Trickster108

Friday, May 05, 2006

Education, part 2

Friday, May5, 2006

I had intended, in my last post, to write about the state of educational standards in our country, before I was sidetracked. As a product of the 50's and 60's education systems in the US northeast...I can see how our standards have deteriorated over the subsequent 40-50 years. Perhaps most important, we have neglected to teach our kids how to properly and effectively communicate. Now...don't get me wrong...I am the first person to embrace idiomatic converstional dialogue...I was never a stranger to slang...but...we always used these techniques to AUGMENT our converstional skills, not to replace them. In today's world, however, we have abandoned any efforts to teach kids those same techniques. For a plethora of reasons...we just give them a free pass. Maybe it is too difficult, maybe the classes are so disruptive that we can't find the time. Or, perhaps, our teachers have already lost those skills and they are just not there to be handed down to the next generation. The home environment is equally to blame...parents who are, themselves, uneducated and who do not encourage their children to aspire to literacy. The number of parents who are not able to read or write is staggering!!

Our education system has been the lowering standards across the board. "College preparatory" falls far short of the academic rigor required when I was in school. These kids are not prepared for college and collegiate courses of study...and that applies to the science and the humanities equally. Bear in mind that my generation was focused on more than just the academic...it was the time of Vietnam and the political activity sometimes overtook the classes. But...our minds were alive, we were thinking, cogitating and we were involved. Today's kids seem to view education from a distance, without the dedication to knowledge and experience that, they will discover, life demands.

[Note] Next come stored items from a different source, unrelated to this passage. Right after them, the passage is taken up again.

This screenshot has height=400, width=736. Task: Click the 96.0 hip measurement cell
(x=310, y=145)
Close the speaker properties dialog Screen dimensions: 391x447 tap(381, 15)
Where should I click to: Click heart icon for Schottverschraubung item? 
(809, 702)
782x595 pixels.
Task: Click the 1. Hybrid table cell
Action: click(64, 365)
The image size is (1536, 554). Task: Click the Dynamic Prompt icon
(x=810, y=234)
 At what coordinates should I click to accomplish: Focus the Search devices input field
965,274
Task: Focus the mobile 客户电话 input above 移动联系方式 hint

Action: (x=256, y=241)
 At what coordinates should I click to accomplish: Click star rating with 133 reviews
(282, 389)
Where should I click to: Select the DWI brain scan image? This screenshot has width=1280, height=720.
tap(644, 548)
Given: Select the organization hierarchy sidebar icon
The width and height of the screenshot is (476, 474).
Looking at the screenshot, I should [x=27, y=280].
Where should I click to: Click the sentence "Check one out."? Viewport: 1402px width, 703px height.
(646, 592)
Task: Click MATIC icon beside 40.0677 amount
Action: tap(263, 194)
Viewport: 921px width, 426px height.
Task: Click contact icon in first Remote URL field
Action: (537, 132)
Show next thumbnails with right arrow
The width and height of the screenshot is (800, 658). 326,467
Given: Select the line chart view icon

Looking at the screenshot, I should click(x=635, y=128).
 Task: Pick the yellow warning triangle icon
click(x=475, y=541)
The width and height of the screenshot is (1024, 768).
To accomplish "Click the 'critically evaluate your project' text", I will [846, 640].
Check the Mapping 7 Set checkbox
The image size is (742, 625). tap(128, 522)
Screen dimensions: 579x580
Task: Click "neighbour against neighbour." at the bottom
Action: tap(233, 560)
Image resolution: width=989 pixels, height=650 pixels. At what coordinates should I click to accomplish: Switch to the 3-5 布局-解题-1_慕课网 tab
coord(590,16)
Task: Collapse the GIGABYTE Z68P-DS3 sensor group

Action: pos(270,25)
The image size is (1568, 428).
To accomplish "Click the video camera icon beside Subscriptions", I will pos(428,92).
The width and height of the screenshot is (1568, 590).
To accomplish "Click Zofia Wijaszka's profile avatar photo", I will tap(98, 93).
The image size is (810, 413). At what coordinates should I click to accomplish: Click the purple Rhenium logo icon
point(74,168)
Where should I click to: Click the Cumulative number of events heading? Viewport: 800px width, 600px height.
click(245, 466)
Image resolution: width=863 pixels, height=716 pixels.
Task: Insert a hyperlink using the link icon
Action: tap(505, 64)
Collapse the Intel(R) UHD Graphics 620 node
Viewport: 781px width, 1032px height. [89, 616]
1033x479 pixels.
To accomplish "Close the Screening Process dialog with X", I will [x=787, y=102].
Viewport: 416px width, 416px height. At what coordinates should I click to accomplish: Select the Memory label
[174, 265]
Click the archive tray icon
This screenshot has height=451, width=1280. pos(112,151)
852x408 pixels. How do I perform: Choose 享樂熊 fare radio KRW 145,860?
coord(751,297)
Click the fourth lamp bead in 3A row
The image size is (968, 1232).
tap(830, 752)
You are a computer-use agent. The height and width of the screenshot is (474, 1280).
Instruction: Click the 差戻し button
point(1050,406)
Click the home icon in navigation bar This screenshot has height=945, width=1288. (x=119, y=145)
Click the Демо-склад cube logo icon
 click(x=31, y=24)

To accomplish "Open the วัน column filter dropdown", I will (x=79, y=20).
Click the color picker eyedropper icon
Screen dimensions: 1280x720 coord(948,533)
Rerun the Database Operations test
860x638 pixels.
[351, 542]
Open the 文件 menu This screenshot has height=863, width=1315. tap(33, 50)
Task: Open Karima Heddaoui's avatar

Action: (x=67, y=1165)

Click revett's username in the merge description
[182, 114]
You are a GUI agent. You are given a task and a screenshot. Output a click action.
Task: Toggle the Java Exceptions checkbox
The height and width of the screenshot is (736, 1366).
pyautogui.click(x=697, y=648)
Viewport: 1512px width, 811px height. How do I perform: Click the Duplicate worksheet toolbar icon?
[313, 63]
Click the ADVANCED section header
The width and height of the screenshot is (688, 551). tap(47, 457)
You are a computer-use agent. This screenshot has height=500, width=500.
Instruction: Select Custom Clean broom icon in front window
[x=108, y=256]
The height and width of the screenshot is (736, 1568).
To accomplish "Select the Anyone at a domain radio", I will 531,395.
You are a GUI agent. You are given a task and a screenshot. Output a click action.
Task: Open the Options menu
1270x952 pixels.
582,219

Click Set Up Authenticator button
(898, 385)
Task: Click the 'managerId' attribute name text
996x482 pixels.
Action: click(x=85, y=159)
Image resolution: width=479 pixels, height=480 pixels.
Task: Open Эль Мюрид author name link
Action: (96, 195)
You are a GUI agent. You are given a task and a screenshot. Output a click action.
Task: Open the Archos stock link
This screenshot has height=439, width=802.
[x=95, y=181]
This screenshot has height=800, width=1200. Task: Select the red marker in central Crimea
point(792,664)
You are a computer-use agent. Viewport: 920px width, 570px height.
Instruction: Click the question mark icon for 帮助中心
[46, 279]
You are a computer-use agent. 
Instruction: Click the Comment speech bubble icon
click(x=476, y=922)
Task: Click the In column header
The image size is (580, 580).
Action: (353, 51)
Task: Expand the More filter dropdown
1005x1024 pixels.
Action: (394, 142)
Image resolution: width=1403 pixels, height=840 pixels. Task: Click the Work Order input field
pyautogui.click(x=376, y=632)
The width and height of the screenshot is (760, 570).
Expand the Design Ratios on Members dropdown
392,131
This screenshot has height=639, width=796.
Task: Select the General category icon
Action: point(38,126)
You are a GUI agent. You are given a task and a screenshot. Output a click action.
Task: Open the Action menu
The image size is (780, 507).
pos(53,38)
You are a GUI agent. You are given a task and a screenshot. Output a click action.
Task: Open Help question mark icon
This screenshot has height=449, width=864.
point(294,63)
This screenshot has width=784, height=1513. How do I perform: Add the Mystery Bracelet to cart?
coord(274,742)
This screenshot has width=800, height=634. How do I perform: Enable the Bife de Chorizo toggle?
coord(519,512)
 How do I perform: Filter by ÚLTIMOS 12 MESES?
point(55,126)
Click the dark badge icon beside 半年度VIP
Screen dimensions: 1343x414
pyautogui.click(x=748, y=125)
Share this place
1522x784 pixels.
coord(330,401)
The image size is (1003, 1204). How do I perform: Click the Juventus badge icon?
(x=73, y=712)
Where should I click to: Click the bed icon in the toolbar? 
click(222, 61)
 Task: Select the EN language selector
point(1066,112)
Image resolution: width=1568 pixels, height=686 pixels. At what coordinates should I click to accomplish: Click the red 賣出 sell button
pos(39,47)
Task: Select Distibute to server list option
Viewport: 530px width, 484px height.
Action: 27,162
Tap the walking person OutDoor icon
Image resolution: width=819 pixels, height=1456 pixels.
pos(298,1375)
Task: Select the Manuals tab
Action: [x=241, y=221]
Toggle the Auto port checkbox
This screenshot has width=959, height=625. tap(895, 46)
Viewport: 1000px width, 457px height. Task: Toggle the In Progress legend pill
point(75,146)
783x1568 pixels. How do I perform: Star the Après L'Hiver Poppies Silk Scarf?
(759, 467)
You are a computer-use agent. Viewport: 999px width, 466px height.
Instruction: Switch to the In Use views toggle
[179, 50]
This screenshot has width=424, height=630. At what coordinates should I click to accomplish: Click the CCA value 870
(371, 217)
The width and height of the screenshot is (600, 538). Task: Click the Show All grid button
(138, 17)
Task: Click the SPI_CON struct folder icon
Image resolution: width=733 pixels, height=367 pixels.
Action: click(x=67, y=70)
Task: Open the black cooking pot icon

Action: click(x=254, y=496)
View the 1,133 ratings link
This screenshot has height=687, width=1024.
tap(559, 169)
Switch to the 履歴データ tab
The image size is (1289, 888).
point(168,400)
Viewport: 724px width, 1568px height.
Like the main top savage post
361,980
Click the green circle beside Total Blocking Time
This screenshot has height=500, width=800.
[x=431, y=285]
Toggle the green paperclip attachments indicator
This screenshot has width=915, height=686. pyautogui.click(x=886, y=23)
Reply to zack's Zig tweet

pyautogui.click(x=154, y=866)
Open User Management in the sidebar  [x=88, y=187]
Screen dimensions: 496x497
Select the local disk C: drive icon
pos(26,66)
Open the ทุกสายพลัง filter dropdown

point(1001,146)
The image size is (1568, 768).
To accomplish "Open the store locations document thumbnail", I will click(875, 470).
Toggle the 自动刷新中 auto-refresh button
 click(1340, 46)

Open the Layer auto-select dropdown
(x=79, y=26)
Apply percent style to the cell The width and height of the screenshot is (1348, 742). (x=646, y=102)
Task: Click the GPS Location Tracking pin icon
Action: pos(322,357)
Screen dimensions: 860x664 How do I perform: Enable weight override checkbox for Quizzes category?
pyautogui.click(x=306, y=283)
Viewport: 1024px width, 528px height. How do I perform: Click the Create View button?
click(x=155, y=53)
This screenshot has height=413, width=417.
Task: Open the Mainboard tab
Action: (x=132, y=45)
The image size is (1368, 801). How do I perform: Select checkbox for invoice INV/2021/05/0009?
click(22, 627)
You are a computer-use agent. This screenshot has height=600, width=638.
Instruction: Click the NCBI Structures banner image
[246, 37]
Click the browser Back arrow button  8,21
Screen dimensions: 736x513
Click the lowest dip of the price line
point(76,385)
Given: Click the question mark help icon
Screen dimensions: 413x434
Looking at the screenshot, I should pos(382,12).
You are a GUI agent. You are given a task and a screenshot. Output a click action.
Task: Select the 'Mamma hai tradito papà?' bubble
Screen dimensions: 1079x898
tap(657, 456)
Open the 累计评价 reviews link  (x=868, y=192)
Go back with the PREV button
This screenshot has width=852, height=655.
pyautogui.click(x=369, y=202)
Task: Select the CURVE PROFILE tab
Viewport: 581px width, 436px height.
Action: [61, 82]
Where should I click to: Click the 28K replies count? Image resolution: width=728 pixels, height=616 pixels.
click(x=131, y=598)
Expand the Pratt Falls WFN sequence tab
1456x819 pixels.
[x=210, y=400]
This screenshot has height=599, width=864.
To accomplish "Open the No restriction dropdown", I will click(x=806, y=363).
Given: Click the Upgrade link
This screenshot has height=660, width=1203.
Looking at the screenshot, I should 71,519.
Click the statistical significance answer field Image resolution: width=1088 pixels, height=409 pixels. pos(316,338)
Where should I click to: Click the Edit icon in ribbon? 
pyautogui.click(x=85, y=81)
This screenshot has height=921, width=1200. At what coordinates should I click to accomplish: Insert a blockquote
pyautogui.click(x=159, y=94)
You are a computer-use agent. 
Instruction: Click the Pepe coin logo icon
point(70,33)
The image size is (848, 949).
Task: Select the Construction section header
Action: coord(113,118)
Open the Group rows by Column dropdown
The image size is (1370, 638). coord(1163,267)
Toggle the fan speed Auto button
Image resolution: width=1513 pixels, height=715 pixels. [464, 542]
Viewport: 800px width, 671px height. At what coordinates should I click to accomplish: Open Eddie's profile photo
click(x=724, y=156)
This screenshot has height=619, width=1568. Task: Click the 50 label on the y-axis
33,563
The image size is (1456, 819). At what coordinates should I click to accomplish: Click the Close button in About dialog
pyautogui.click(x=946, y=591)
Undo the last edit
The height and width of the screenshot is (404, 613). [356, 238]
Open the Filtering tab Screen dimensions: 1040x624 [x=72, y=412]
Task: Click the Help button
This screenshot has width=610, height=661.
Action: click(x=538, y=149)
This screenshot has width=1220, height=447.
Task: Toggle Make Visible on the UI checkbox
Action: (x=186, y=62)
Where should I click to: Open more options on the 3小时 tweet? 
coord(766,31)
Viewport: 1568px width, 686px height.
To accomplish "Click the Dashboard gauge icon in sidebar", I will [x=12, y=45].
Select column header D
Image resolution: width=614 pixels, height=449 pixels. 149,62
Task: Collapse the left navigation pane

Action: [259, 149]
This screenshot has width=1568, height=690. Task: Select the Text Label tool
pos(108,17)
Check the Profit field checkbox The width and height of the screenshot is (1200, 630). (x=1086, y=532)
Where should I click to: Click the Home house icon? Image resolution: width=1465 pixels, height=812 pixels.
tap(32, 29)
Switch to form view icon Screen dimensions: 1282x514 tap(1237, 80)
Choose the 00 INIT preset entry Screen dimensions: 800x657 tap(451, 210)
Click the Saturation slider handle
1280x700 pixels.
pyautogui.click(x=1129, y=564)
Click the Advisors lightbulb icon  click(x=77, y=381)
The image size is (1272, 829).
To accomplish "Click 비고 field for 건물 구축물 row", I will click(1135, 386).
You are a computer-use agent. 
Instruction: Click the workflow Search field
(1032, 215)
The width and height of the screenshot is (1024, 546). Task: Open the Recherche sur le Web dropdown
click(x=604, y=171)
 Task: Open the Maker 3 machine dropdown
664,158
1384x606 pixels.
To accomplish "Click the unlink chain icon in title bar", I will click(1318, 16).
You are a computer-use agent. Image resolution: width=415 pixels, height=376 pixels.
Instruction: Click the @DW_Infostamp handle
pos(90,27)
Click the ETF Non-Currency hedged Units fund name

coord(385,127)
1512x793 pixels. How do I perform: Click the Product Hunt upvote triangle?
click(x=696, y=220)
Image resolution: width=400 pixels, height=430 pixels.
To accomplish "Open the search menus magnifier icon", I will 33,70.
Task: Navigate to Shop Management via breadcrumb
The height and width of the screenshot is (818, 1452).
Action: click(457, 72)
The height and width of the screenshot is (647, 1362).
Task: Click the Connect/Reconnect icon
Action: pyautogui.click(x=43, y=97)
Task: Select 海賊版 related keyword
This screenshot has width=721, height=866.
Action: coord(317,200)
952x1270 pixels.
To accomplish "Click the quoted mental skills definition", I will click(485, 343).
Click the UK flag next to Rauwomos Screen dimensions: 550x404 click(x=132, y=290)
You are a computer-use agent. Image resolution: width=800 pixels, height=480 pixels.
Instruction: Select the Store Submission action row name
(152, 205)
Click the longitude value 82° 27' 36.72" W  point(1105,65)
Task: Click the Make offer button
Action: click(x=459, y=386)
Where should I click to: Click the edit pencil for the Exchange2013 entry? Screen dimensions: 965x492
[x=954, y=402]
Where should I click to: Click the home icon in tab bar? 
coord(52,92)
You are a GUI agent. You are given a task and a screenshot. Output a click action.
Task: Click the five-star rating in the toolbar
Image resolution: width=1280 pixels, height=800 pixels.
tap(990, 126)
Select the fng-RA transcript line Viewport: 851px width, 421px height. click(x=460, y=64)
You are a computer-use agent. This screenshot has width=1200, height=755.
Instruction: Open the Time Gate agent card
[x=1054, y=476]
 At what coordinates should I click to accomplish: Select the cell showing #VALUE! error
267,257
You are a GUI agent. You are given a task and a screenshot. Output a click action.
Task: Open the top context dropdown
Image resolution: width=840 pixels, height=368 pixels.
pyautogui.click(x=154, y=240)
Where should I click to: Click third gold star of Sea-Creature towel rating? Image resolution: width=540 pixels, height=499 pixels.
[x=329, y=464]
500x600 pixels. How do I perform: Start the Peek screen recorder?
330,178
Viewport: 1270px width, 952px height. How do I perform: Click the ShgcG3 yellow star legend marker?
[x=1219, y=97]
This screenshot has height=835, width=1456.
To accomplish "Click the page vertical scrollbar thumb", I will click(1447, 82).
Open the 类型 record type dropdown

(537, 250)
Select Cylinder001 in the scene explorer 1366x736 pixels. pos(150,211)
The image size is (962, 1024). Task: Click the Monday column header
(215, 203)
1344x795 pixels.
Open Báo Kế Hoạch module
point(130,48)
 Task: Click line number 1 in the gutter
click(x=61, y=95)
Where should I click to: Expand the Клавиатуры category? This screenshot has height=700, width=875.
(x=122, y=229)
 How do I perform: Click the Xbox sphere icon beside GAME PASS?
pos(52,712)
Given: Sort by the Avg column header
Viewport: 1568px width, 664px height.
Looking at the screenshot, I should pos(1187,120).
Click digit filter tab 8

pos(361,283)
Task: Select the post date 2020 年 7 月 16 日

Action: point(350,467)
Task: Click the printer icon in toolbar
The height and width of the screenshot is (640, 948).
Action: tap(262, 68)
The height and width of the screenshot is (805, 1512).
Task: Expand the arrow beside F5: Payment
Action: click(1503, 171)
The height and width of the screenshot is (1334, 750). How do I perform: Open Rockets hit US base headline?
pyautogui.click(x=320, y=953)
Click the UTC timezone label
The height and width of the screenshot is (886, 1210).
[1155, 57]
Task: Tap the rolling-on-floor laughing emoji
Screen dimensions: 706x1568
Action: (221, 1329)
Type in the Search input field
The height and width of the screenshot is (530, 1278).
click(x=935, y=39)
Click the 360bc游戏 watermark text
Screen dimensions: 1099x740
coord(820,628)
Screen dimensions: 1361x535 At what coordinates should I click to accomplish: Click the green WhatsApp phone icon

Maybe it is the incredible diversity of distraction available in today's world. I have come to understand the concept that "stuff" is the new opiate of the masses. We are deluged with the plethora of "stuff" that we "must" have if we are to be accepted members of society. It is a kind of conditioning that supercedes the drive to become educated. It requires less in the way of participation and more in the way of detached and third person ways of thinking.

Similarly, the art of reading books seems to be less appealing when you can have video game stimulation to replace it...

The dearth of inspiring teachers does not help the situation. Those intrepid classroom pioneers who shaped young minds have, it appears, gone the way of the dinosaur. Today, the emphasis seems to be more on moving them through, factory like, or the totally banal task of babysitting. Certainly, our governments, federal, state and local, are not engaged in what the needs of good education demand. As long as we underpay and undervalue the teaching profession, we will continue to get just what we have paid for...a collection of half interested, unmotivated, unable to motivate glorified babysitters.

It is no wonder this country is falling behind the rest of the modern world when it comes to educating our children!!